START RECORD EXTRACTS

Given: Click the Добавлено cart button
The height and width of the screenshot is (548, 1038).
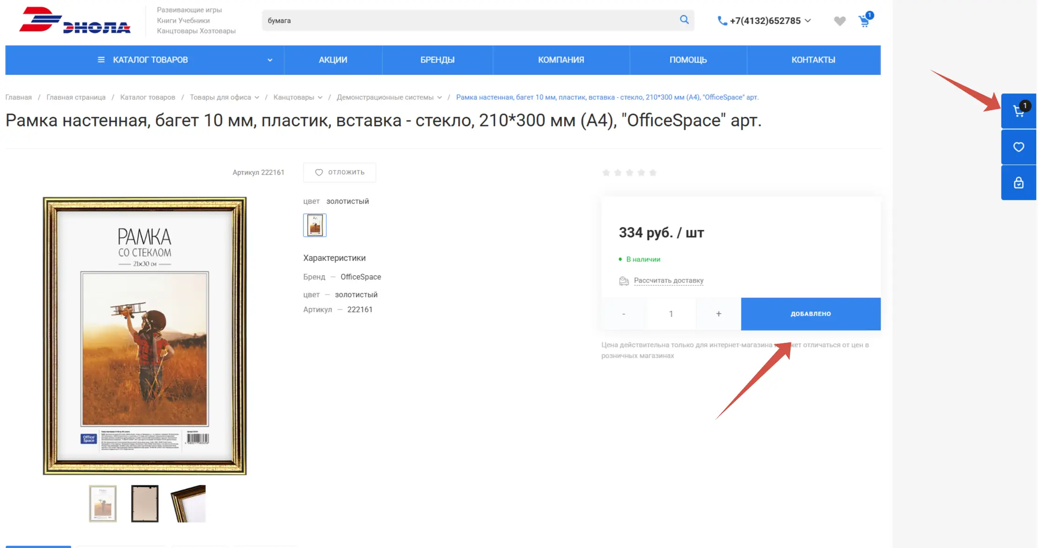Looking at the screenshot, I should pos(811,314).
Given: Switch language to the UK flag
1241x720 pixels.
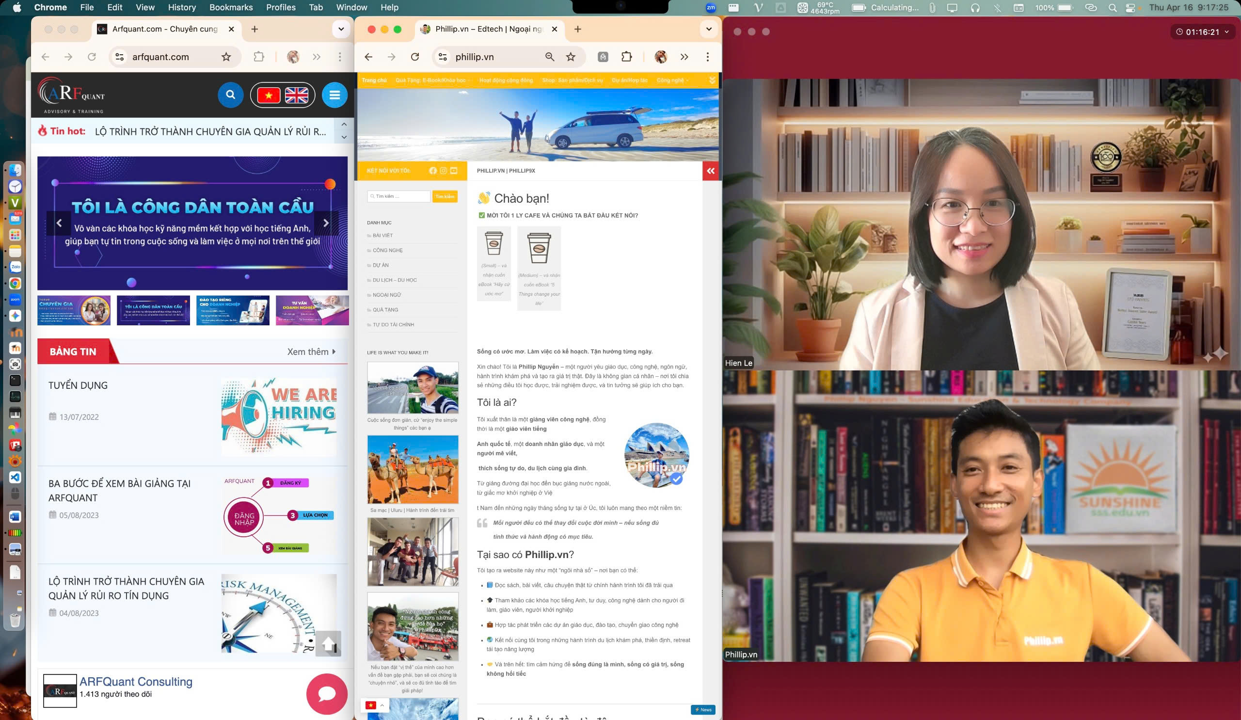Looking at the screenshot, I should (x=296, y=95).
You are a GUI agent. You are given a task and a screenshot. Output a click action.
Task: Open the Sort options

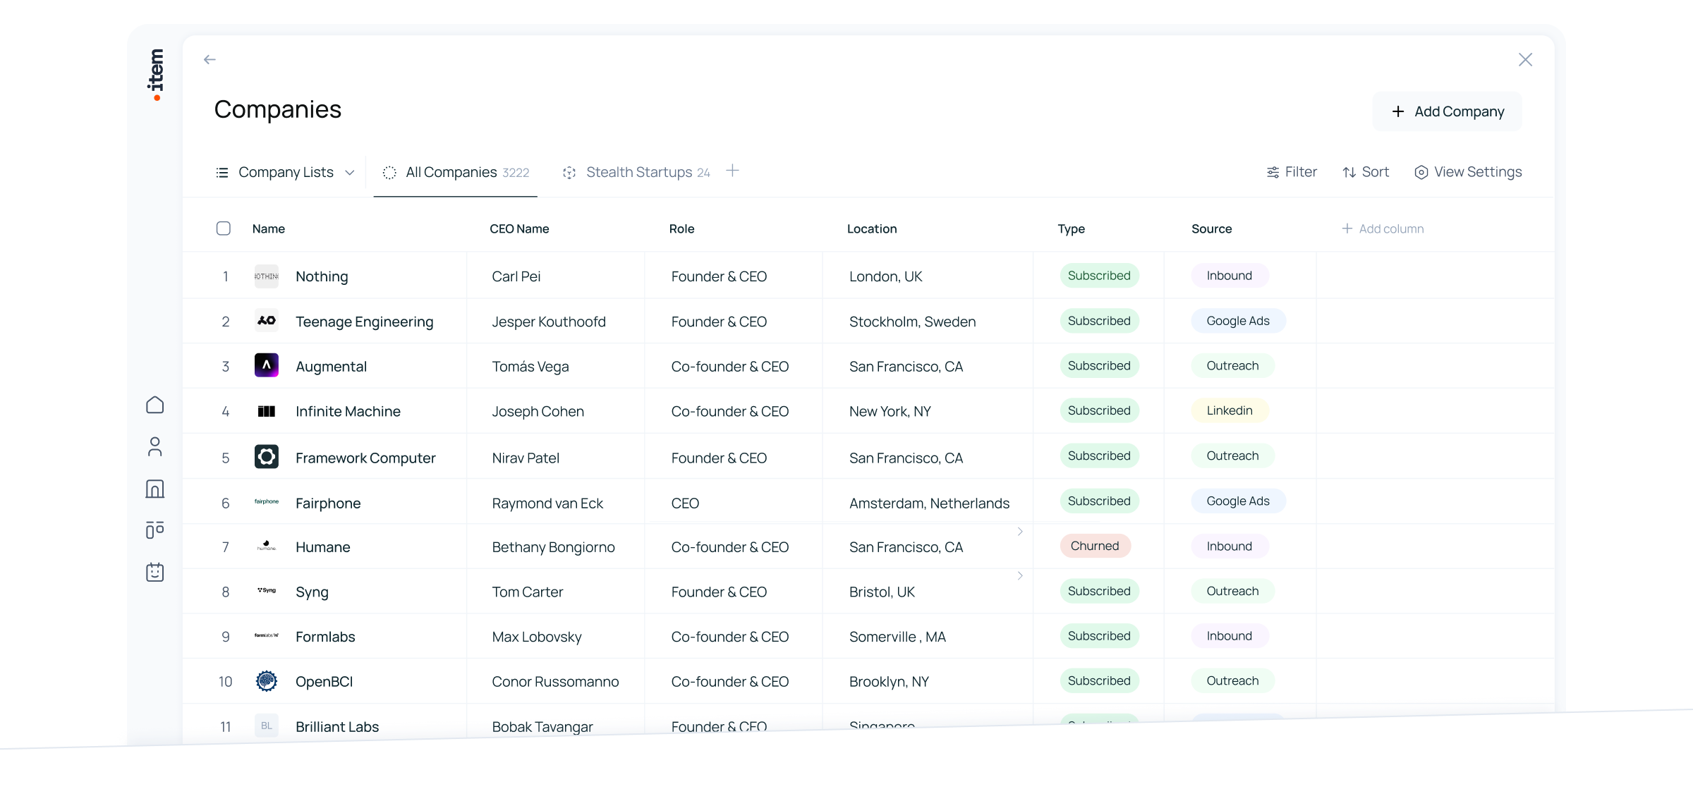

END RECORD EXTRACTS

WHAT THIS TASK INVOLVES
Return every entry above word for word, and include no images.

TASK RESPONSE
Given: Click the Добавлено cart button
The height and width of the screenshot is (548, 1038).
Looking at the screenshot, I should pos(811,314).
Given: Switch language to the UK flag
1241x720 pixels.
Looking at the screenshot, I should (x=296, y=95).
You are a GUI agent. You are given a task and a screenshot. Output a click action.
Task: Open the Sort options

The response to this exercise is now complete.